Supplied data START

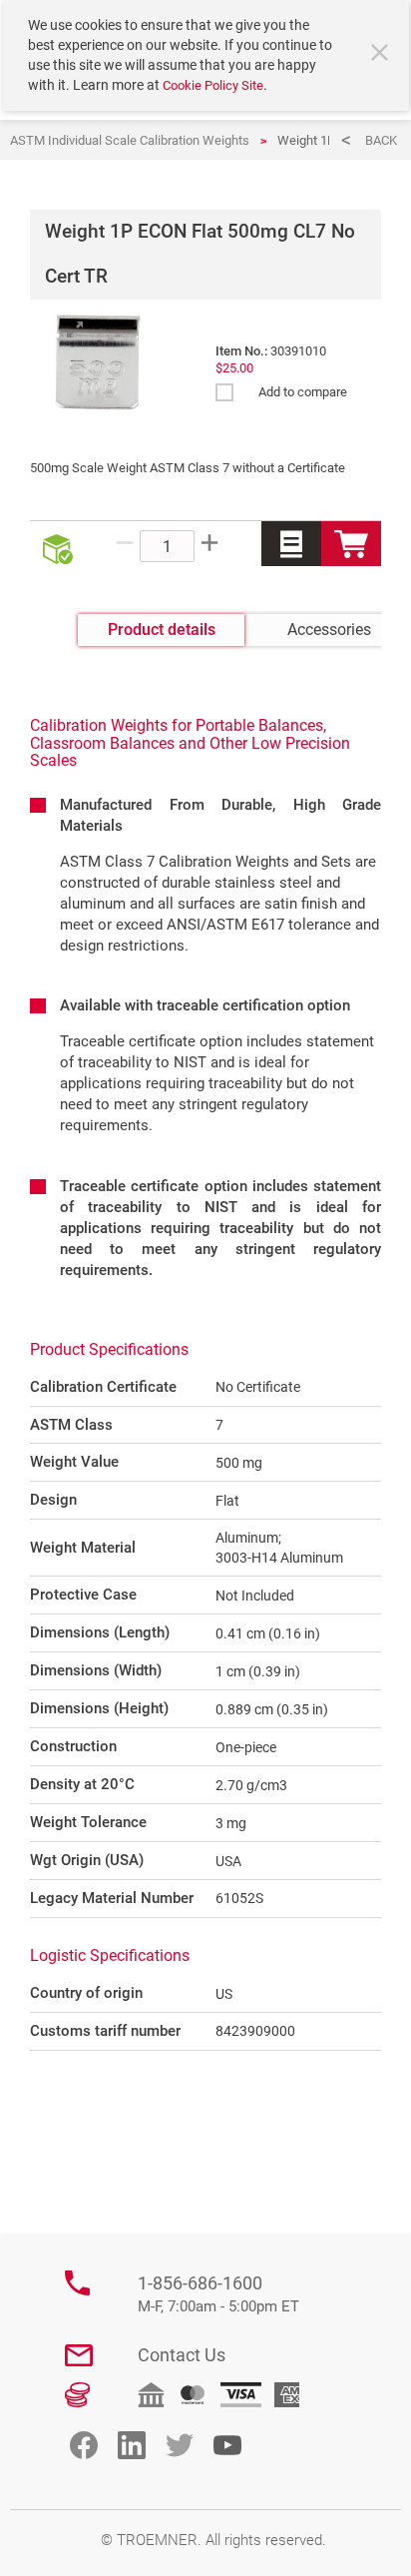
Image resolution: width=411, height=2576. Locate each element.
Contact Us (181, 2354)
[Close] (382, 55)
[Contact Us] (79, 2355)
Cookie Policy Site (213, 85)
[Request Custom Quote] (291, 543)
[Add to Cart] (351, 543)
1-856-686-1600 (218, 2293)
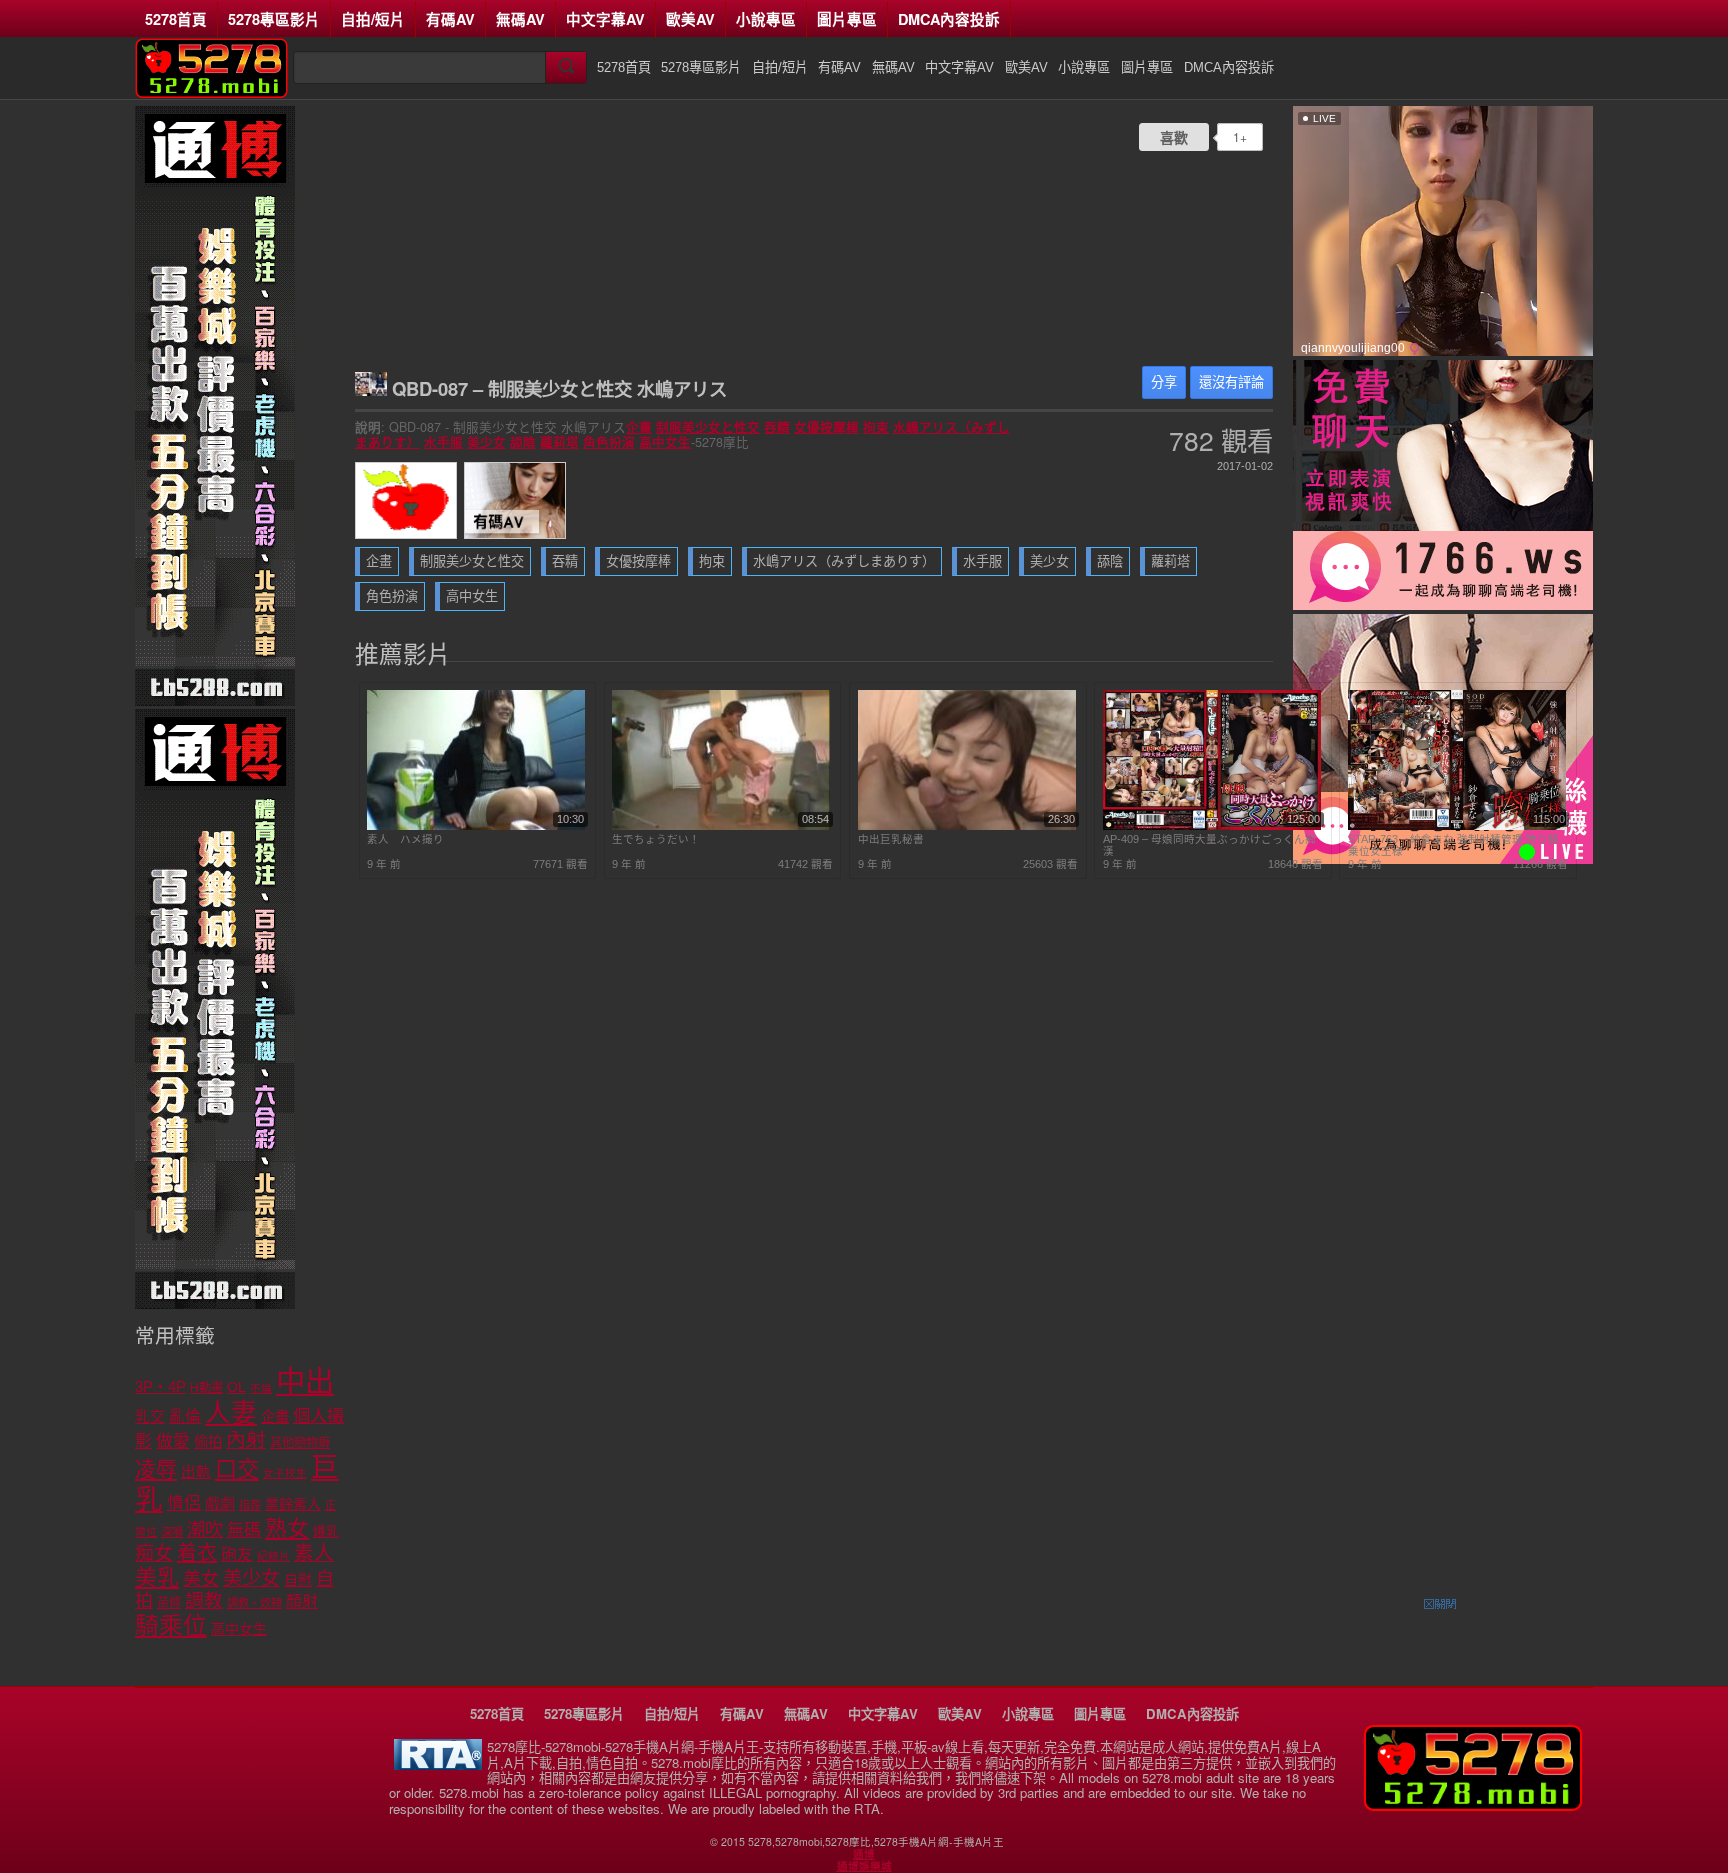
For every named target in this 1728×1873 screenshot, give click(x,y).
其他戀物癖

Supplied data END

Assignment :: Leave the pictures out. Extract exactly the lines running from the one with "[Add to Cart] (351, 543)" through the last entry, both ends included.

Answer section ::
[Add to Cart] (351, 543)
1-856-686-1600 (218, 2293)
For every named target in this 1728×1873 screenshot, give click(x,y).
其他戀物癖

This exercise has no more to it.